How to complete this task: Lines to restate from the data below: from the one containing "2022年9月 (42, 2193)" to the one containing "Linkedin (813, 2435)", both included. Give them again exactly, and only them.

(Records from a dataset)
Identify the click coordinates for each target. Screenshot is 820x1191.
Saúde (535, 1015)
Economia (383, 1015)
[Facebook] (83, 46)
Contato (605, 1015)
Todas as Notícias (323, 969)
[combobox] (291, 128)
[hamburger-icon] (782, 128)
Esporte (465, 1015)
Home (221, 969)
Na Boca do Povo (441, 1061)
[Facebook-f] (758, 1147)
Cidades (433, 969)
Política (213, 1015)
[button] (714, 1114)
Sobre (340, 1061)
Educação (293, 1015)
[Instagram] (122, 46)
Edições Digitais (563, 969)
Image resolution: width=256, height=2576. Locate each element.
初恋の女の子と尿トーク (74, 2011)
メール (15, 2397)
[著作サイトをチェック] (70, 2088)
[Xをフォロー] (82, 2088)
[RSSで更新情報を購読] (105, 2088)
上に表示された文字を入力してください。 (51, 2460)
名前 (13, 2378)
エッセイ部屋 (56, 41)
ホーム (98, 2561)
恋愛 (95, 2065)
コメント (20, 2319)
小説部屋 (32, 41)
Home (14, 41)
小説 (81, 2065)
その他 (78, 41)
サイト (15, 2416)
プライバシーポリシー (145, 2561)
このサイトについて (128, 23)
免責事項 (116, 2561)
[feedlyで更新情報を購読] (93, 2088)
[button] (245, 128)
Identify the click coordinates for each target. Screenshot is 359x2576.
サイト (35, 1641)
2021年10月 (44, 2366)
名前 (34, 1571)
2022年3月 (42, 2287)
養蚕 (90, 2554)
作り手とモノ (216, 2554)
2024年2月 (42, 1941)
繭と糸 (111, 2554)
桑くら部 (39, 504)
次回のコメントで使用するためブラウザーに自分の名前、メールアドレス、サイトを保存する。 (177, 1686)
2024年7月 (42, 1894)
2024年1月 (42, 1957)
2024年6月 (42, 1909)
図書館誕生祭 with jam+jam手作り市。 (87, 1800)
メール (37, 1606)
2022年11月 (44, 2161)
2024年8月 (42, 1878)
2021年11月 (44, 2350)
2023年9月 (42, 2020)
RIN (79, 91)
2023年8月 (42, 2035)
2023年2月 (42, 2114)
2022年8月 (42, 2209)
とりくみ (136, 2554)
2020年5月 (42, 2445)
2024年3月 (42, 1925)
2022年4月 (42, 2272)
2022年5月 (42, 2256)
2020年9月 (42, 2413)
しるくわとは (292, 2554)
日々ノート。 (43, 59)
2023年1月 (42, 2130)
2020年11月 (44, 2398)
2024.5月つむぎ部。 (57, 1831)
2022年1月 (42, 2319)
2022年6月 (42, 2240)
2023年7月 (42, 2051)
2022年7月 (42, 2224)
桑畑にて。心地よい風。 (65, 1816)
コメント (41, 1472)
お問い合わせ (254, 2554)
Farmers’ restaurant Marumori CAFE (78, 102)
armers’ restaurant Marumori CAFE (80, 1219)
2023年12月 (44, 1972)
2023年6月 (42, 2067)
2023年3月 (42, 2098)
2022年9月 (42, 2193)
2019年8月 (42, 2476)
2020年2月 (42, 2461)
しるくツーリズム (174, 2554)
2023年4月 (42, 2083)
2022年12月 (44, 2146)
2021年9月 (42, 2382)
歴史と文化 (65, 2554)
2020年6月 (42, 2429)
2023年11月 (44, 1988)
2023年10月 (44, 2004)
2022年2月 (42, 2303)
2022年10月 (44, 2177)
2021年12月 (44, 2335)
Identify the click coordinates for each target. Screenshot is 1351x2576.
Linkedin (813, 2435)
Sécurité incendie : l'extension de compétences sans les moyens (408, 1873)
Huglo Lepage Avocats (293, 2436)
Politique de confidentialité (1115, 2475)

Answer below:
2022年9月 (42, 2193)
2019年8月 (42, 2476)
2020年2月 (42, 2461)
しるくツーリズム (174, 2554)
2023年4月 (42, 2083)
2022年12月 (44, 2146)
2021年9月 (42, 2382)
歴史と文化 (65, 2554)
2020年6月 (42, 2429)
2023年11月 (44, 1988)
2023年10月 (44, 2004)
2022年2月 (42, 2303)
2022年10月 (44, 2177)
2021年12月 (44, 2335)
Identify the click coordinates for each target. Screenshot is 1351x2576.
Linkedin (813, 2435)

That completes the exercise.